Personal information
- Born: 17 April 1963 (age 63)
- Original team: Churchill
- Height: 200 cm (6 ft 7 in)
- Weight: 99 kg (218 lb)
- Position: Ruck

Playing career^{1}
- Years: Club / Games (Goals)
- 1985–1993: Hawthorn / 137 (18)
- 1994–1996: Richmond / 053 0(9)
- Total:  / 190 (27)
- ^{1} Playing statistics correct to the end of 1996.

Career highlights
- 3x VFL Premiership (1986, 1988, 1989)

= Greg Dear =

Australian rules footballer

Greg Dear (born 17 April 1963) is a former Australian rules footballer who played for Hawthorn and Richmond in the VFL/AFL.
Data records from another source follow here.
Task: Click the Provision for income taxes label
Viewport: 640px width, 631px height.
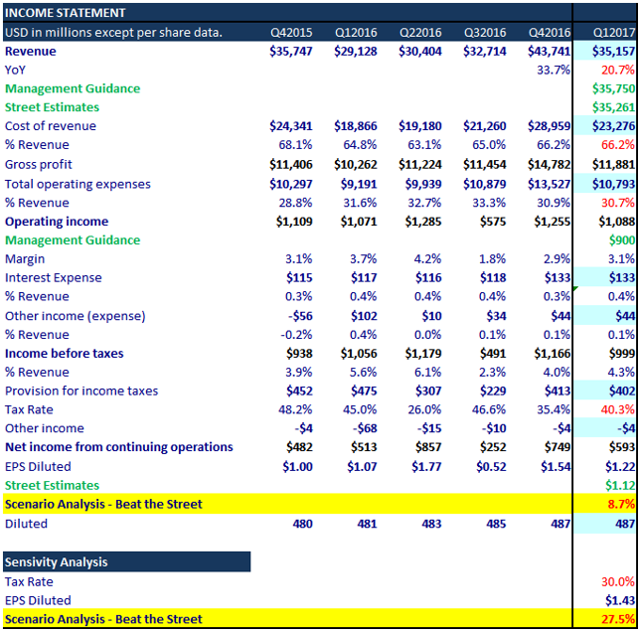Action: tap(80, 391)
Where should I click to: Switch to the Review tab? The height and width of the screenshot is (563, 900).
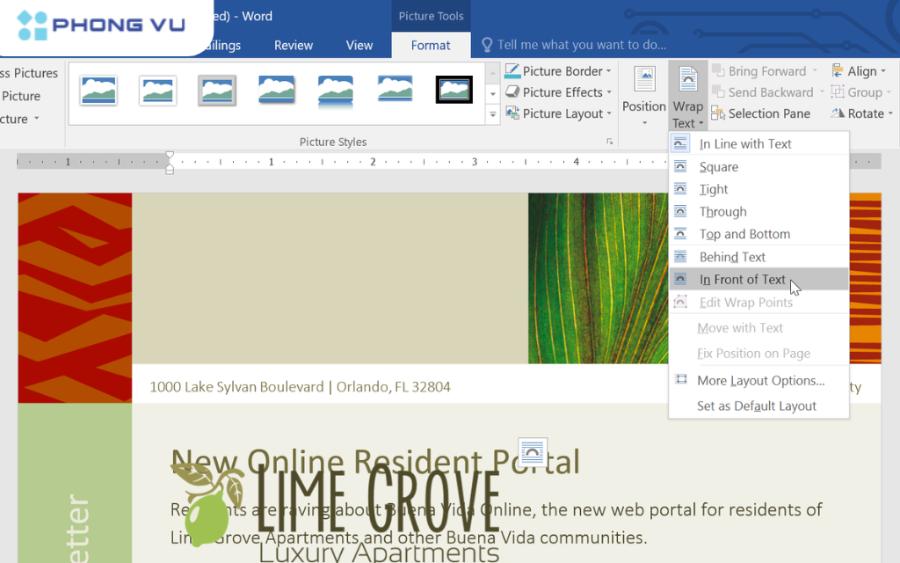[x=293, y=45]
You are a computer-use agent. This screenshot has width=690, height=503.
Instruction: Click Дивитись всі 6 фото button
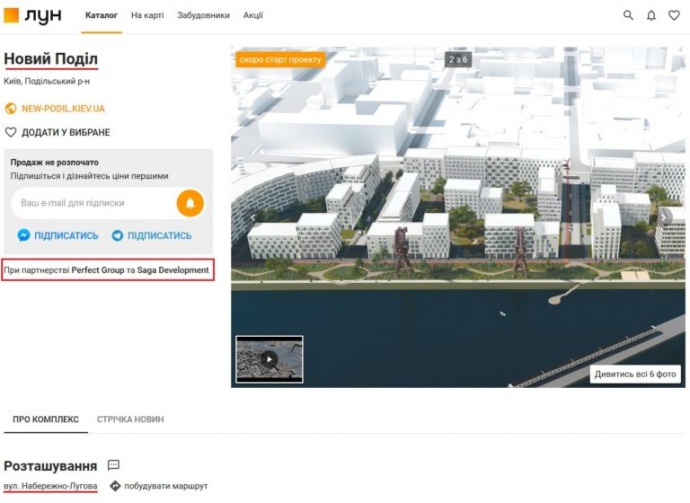pos(635,374)
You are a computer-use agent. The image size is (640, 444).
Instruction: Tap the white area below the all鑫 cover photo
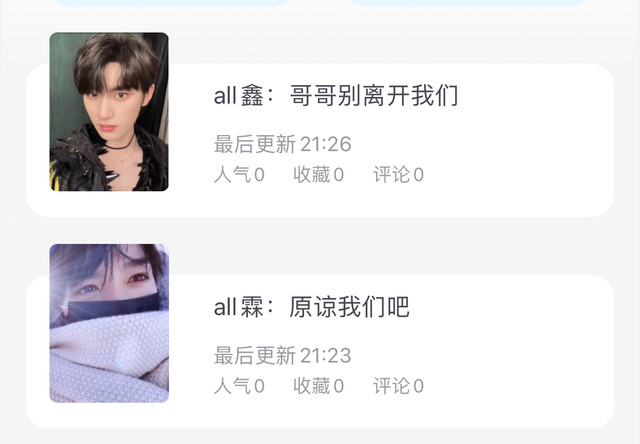[109, 204]
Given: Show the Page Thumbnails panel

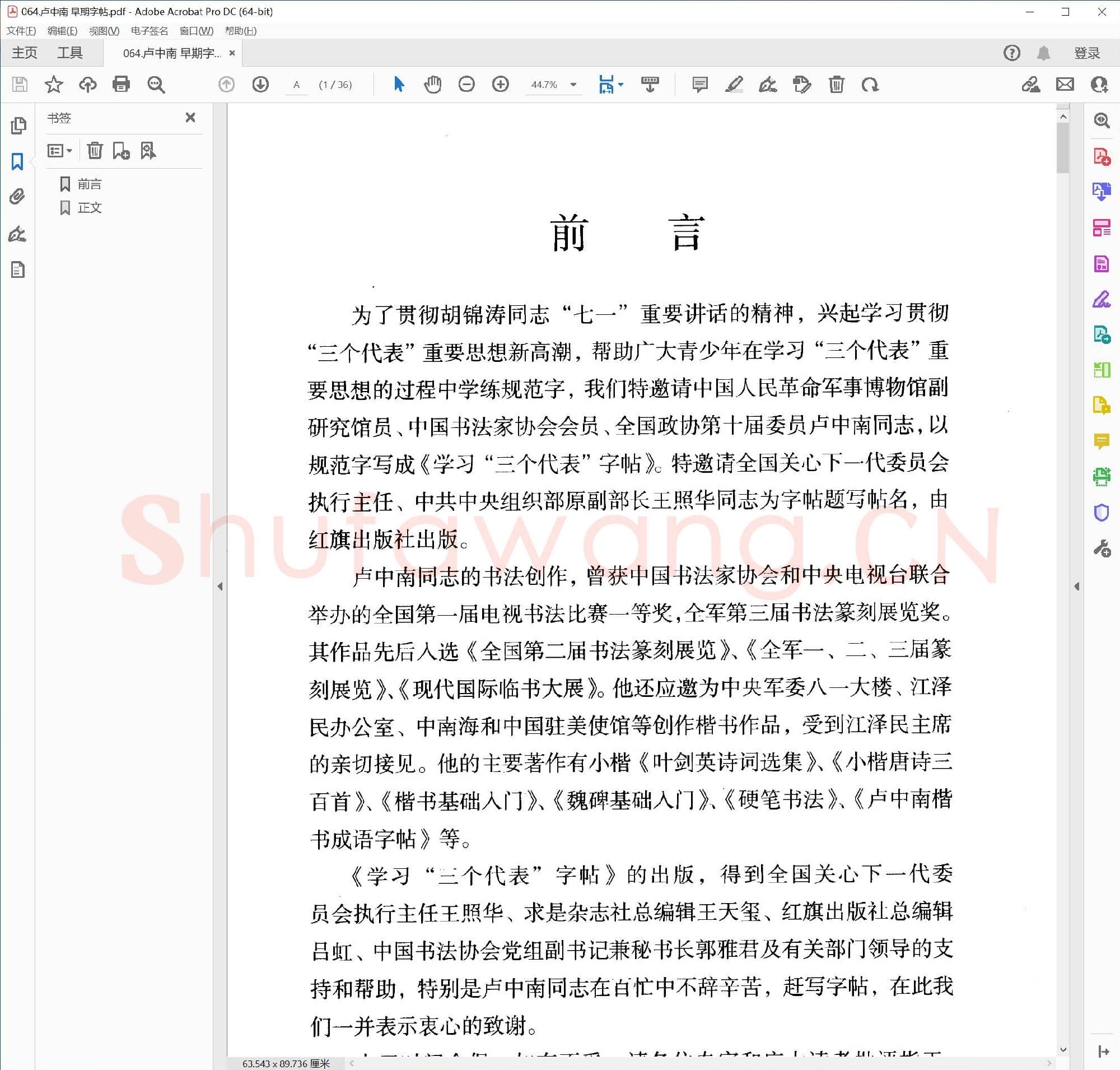Looking at the screenshot, I should coord(17,125).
A ruckman, Dear was a member of the strong Hawthorn sides of the late 1980s and a premiership player in 1986, 1988 and 1989. He could have had a fourth in 1991 but missed the entire season due to a serious knee injury. In 1994 he was traded to Richmond where he finished his career.

Dear had joined the senior Hawthorn side in 1985 after impressing in the reserve grade, winning the Gardiner Medal for the league's best reserve player. The following season he was selected in the VFL Team of the Year as first ruckman and he later went on to represent Victoria in interstae football.

Greg Dear is the brother of fellow Hawk Paul Dear and the uncle of current Hawthorn players Calsher Dear and Maya Dear.